Welcome to Pusat Dokumentasi Arsitektur Library
Format : Artikel
Impresum
Parluhutan Gultom -
: , 2006
Deskripsi
Sumber:
Sinar Harapan: Rabu, 3 Mei 2006
Isi:
TANGERANG – Sepintas tidak ada yang menarik pada rumah besar yang berdiri di Kampung Karawaci Baru, RT 04/ RW 03, Karawaci, Kota Tangerang ini. Selain bangunannya yang sudah cukup usang, sekeliling rumah itu juga ditumbuhi rumput-rumput liar. Sehingga kesan yang muncul, rumah itu sangat kumuh tak terawat.
Tapi bila dilihat lebih dekat, ternyata banyak hal istimewa yang terdapat di dalamnya, karena rumah ini diyakini sudah berusia 300 tahun lebih. Tak cuma itu, unsur menarik dari rumah ini justru terletak pada desain arsitektur yang merupakan perpaduan unsur Timur (Tiongkok) dan Barat (Belanda). Pada bagian depan rumah utama, desain bangunan tampak memiliki ciri khas Tionghoa yang kental. Hal itu merujuk pada model atap rumah yang menjulang tinggi serta keberadaan dua patung singa di pintu depan.

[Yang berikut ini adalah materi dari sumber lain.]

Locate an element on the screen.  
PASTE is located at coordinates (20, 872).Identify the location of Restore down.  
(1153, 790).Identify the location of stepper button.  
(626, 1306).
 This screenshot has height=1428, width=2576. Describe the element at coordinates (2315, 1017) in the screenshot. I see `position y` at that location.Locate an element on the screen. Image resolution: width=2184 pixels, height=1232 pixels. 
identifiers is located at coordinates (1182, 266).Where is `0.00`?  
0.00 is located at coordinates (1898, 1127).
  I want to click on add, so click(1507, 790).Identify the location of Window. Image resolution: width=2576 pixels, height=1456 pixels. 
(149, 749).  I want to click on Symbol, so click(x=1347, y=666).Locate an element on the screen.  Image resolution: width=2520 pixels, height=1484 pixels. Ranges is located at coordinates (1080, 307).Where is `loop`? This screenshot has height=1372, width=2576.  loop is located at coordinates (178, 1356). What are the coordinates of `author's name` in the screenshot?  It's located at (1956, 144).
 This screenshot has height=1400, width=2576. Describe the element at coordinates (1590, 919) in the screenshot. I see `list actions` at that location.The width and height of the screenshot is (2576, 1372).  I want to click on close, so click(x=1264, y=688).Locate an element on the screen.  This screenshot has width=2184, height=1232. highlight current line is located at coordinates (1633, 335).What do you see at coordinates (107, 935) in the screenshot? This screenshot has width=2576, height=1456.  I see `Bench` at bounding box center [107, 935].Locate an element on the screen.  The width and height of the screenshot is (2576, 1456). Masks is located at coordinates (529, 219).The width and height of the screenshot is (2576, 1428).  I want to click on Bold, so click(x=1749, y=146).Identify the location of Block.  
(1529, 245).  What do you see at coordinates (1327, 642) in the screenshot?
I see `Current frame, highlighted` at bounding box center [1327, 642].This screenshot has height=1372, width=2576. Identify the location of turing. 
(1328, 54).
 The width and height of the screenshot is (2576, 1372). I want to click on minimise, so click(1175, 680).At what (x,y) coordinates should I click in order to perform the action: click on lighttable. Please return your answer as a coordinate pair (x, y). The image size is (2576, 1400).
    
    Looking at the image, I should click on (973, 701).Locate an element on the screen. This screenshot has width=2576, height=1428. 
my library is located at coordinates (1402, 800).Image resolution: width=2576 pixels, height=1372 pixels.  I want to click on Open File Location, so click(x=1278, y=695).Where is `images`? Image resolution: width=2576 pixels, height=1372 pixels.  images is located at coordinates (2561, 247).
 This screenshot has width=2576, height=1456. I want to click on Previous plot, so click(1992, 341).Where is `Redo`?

Sementara itu, pada bagian belakang rumah, desain bangunan justru terpengaruh gaya klasik Eropa. Selain banyak tiang penyangga beton ukuran besar, daun jendela yang digunakan pun berbentuk panjang menyerupai pintu khas bangunan Eropa. Perpaduan kedua gaya inilah yang menjadikan bangunan ini istimewa.
Dalam rumah itu kini tinggal 14 keluarga. Keseluruhannya merupakan mantan anak buah pemilik rumah. Mereka dibebaskan tinggal dan menetap selamanya di lingkungan itu tanpa dipungut bayaran.
Rumah Saudagar
Menurut Kasbulloh alias Dulloh (74), salah seorang penghuni rumah tua itu, rumah tersebut semula dimiliki saudagar Tionghoa yang sangat kaya. Kekayaannya itu membuat sang pemilik dikenal sebagai tuan tanah.
Menurut Dulloh, tak banyak orang yang mengenal pemilik asli bangunan rumah tua itu. Namun, semua orang berkeyakinan bahwa pemilik tanah tersebut sangat dihormati oleh keturunan Tionghoa di Tangerang. Apalagi sang pemilik juga merupakan pemilik kebun karet terbesar dan sangat berpengaruh di Tangerang. Bahkan diyakini dia merupakan tokoh penting bagi masyarakat keturunan Tionghoa di Tangerang kala itu.
Tapi setelah pemiliknya meninggal, rumah tersebut diwariskan pada tiga anaknya. Namun, anak-anaknya enggan tinggal di sana. Seorang putranya memilih menetap di Belanda, seorang lainnya di Magelang dan yang paling bungsu kini menetap di Jakarta. Oleh karena itu, tanah perkebunan tersebut kemudian dijual. Hingga akhirnya lahan perkebunan karet itu habis. Sementara itu, mantan karyawannya tetap diperbolehkan tinggal sambil menjaga rumah tua tersebut.